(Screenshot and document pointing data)
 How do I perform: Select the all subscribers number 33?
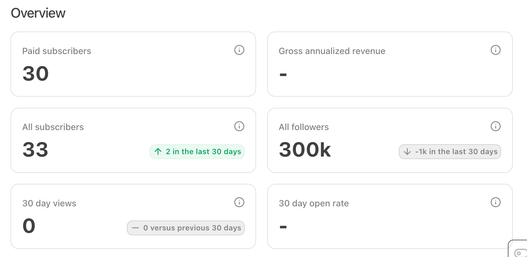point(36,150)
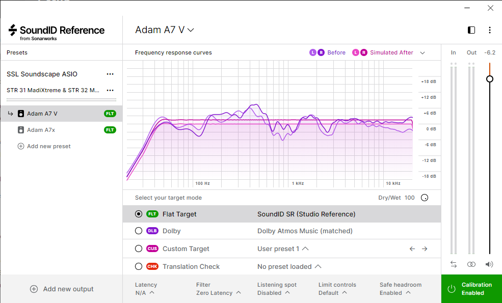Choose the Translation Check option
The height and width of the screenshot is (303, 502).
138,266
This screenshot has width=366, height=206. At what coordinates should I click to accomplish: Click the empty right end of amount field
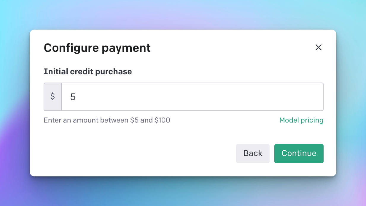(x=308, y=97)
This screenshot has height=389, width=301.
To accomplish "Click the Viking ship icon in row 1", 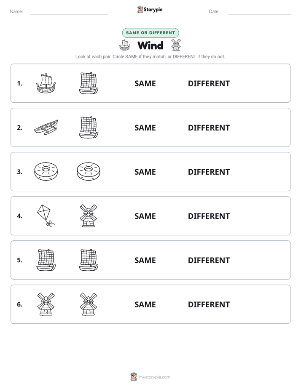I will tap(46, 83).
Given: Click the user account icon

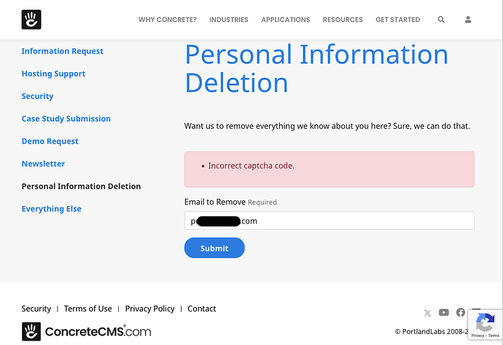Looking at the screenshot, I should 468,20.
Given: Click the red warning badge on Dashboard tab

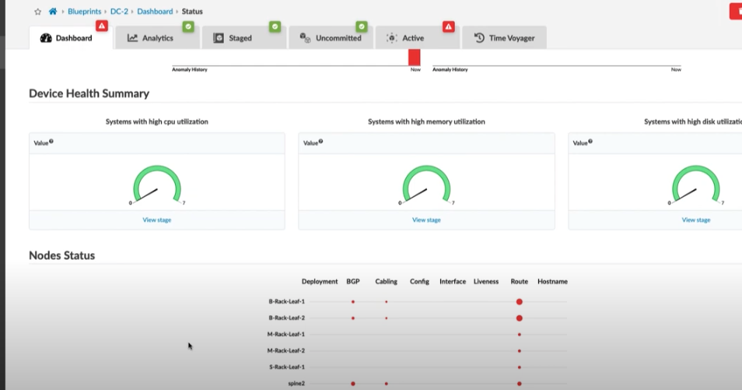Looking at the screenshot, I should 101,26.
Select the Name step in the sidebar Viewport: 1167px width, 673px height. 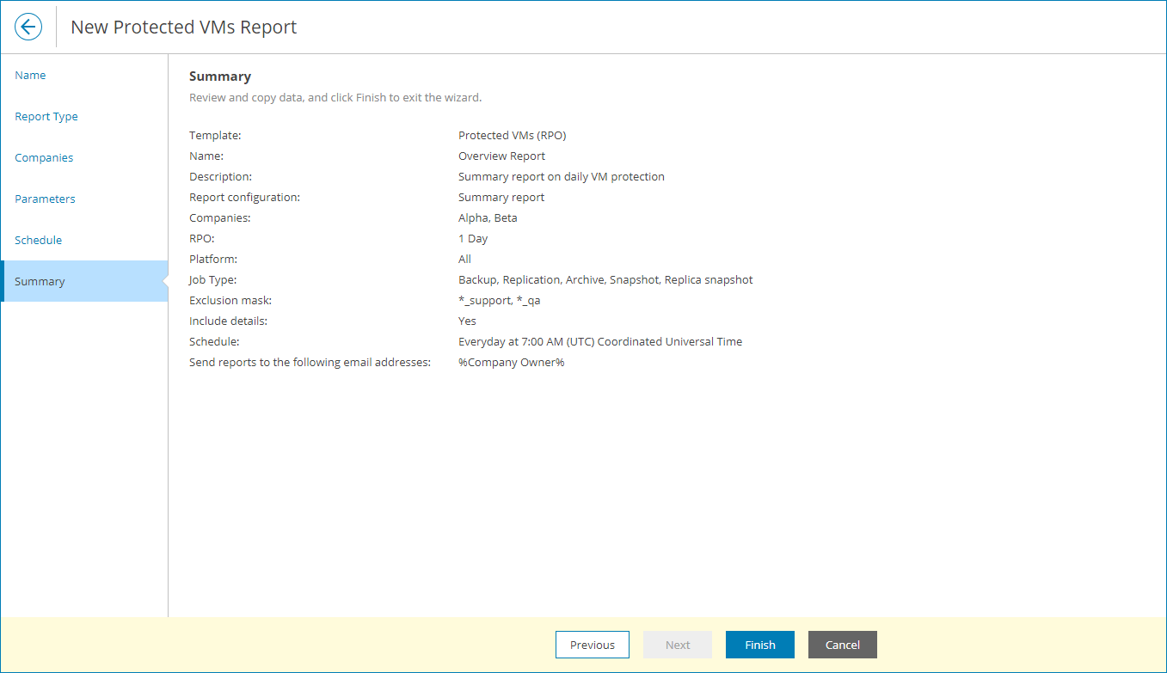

- _Short problem_
Rewrite the entries starting at the line containing "Given: Click the red" and ending at the last entry, replacing "warning" with "alert" and keeping everything else unchanged. Omit the pictures from your answer.

- _Solution_
Given: Click the red alert badge on Dashboard tab

Looking at the screenshot, I should 101,26.
Select the Name step in the sidebar Viewport: 1167px width, 673px height. 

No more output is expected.